Can you rewrite every line of the material below in full, scaling each coordinate in the answers by 0.75 and rounding to whole numbers, with halves going up? Omit the pictures.

::::::::

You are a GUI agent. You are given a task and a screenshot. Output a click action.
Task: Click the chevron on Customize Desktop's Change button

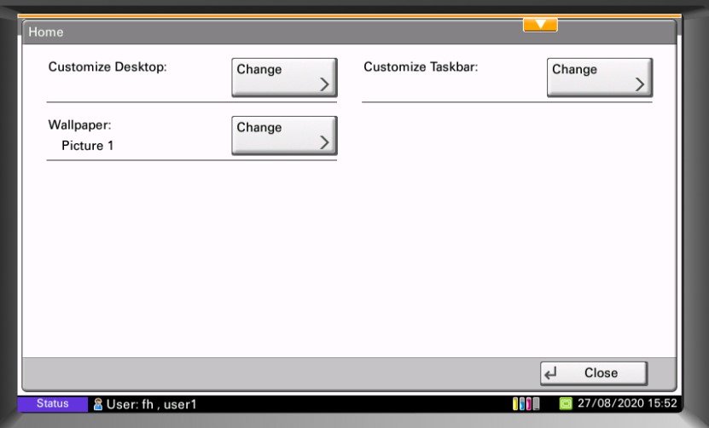pos(324,84)
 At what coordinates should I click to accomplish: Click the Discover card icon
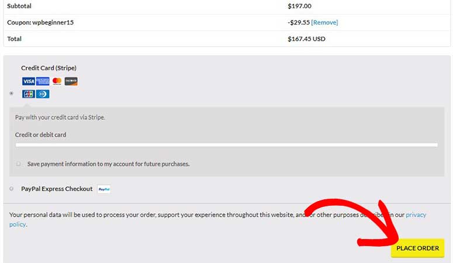71,81
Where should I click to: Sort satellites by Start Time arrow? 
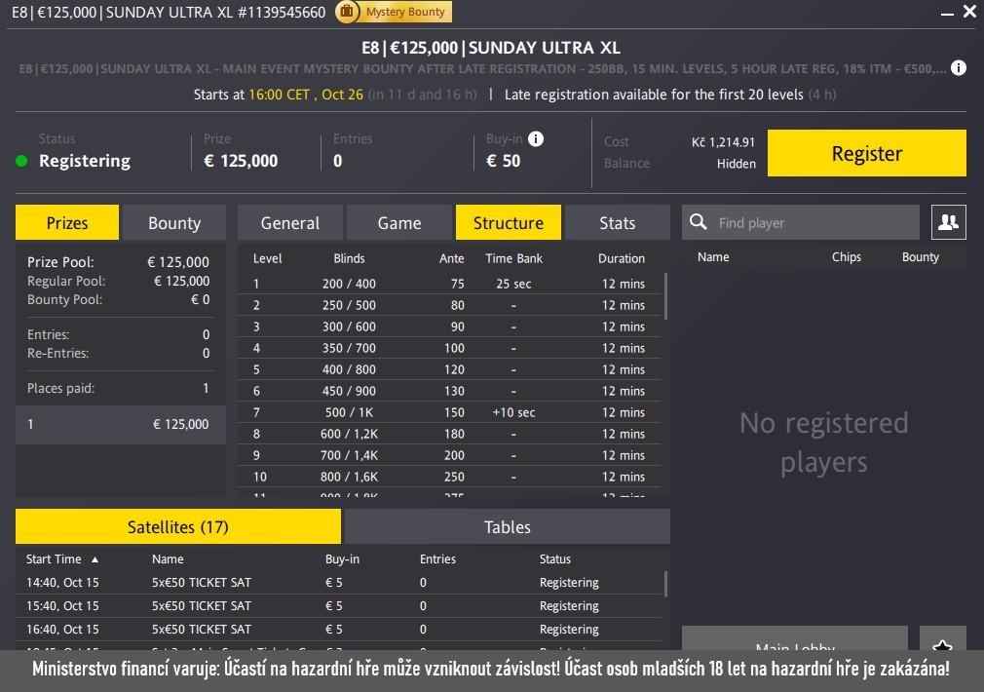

::::::::

Reply to the task -
You are a GUI agent. You are given a task and a screenshot. Output a click action.
Task: Click the chevron on Customize Desktop's Change button

pos(243,63)
 At what coordinates should I click to accomplish: Click the Discover card icon
53,61
Where should I click to: Sort satellites by Start Time arrow? 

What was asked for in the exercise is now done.